The headline finding is simple: in 2026, the AMD Ryzen 7 9800X3D and Ryzen 9 9950X3D have created a meaningful gap over every other consumer CPU for flight simulation. The 3D V-Cache stacked on the chiplet dramatically reduces the main-thread bottleneck that has crippled MSFS since 2020 and that has defined DCS World since the dawn of the franchise. We are seeing 35-60% higher 1% lows over dense scenery with X3D chips compared to non-X3D parts at the same price, and once you pair them with an RTX 5080 or 5090 plus 32-64GB of fast DDR5 and a Gen4 NVMe drive that can sustain real read throughput, the simulation finally feels the way the developers intended. The picks below are ordered by what you actually get for the money, with our overall winner called out at the top.

One housekeeping note before we dive in: pricing in this guide tracks Amazon’s listed price at the time of writing and includes our affiliate disclosure. Listings move. We re-verify weekly and the embedded cards reflect the current Amazon price. If you are coming from our broader best prebuilt gaming PC for May 2026 roundup, treat this as the workload-specific deep dive that filters the same shortlist for sim duty.

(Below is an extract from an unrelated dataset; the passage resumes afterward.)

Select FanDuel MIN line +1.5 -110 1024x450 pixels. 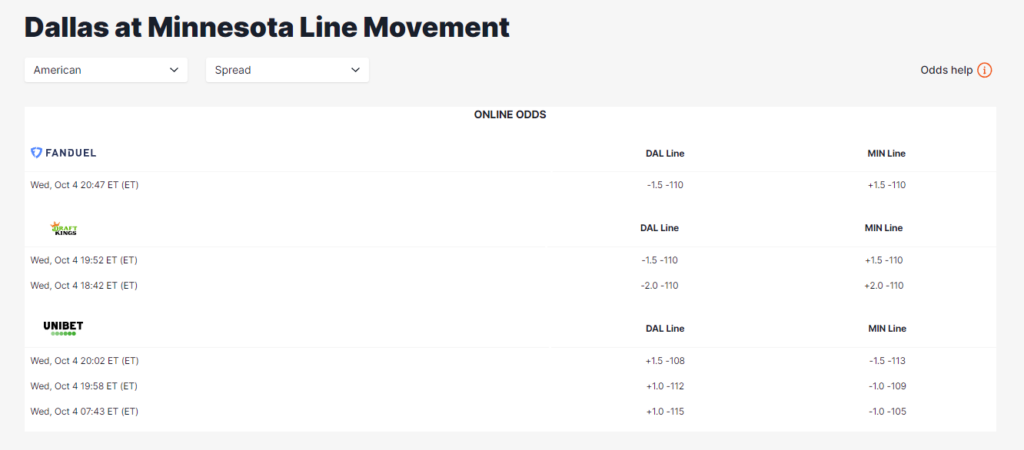pos(886,185)
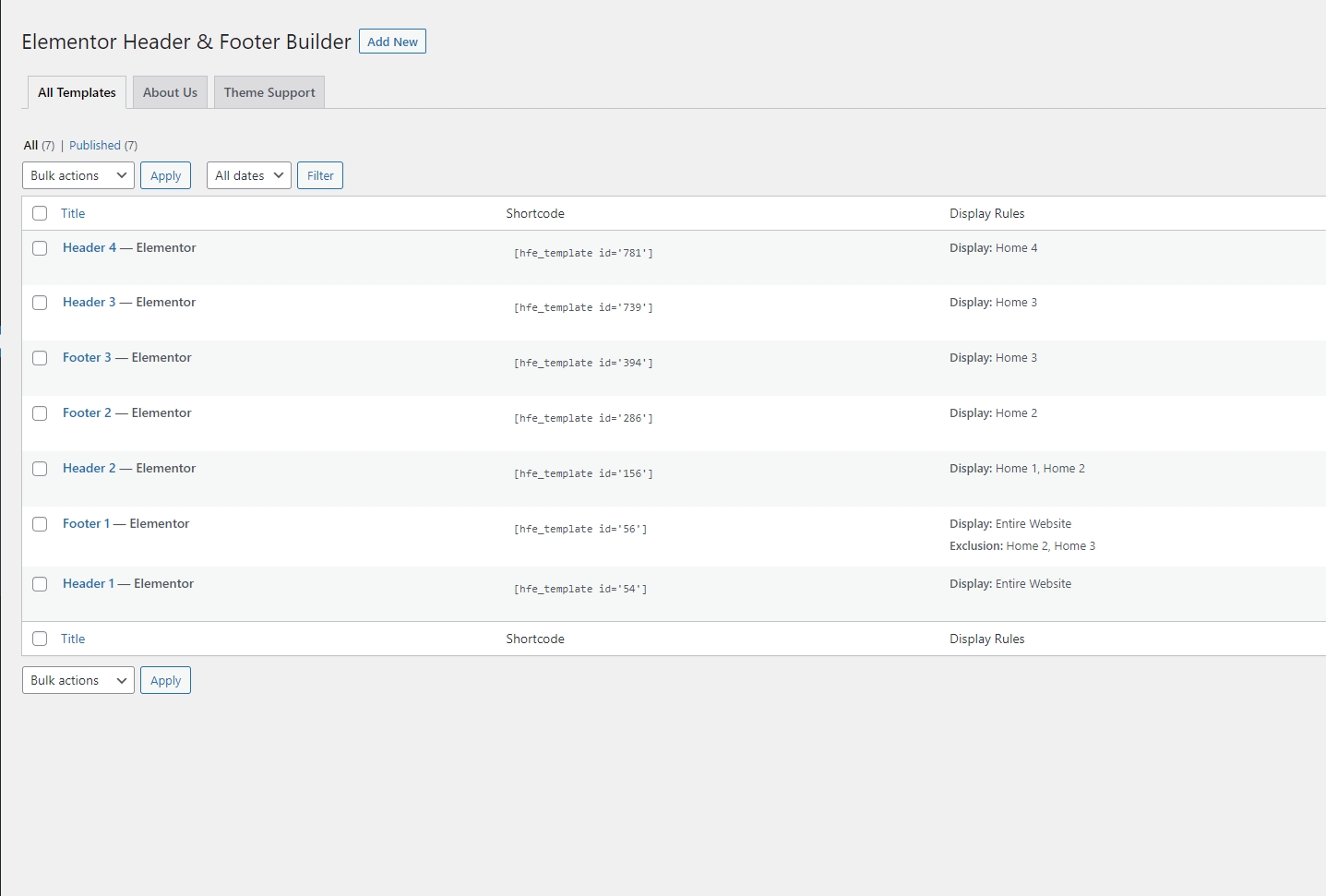Toggle the Header 1 row checkbox
This screenshot has height=896, width=1326.
(40, 584)
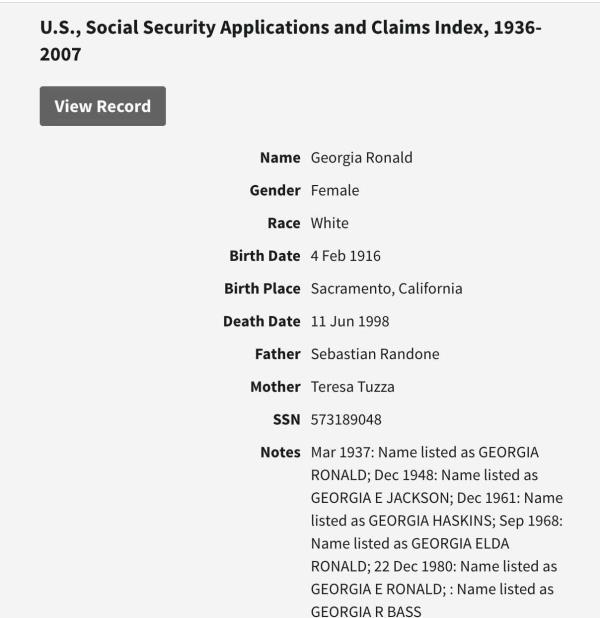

What flight simulation actually demands from your hardware

Most gaming PCs are GPU-bound, which is why marketing copy focuses on graphics cards. Flight sims invert that relationship. Microsoft Flight Simulator 2024 streams the entire planet as you fly — Bing Maps photogrammetry tiles, vector terrain meshes, runtime-loaded autogen buildings, weather radar volumes, traffic injection from FSLTL or AIG, and on top of all of that, whatever third-party scenery from ORBX, FlyTampa, Drzewiecki, or Aerosoft you have layered into the Community folder. Every one of those layers competes for CPU time on the main simulation thread. The PC is not rendering a fixed scene; it is calculating, downloading, decompressing, and stitching a brand-new world every second. The bottleneck is almost never the GPU.

DCS World has the opposite problem with the same end result. The Eagle Dynamics engine is older, deeply single-threaded, and brutally punishing on whichever core happens to handle the main game loop. The F-16C, F/A-18C, F-15E, and especially the AH-64D apache helicopter run dense avionics simulations on top of fluid dynamics, weapons logic, and AI behaviour for every wingman and bandit on the map. Push the population on a Syria server and you can watch a Core i9-14900K drop into the low forties for 1% lows while the RTX 5090 sits at 38% utilisation. The CPU is the throttle.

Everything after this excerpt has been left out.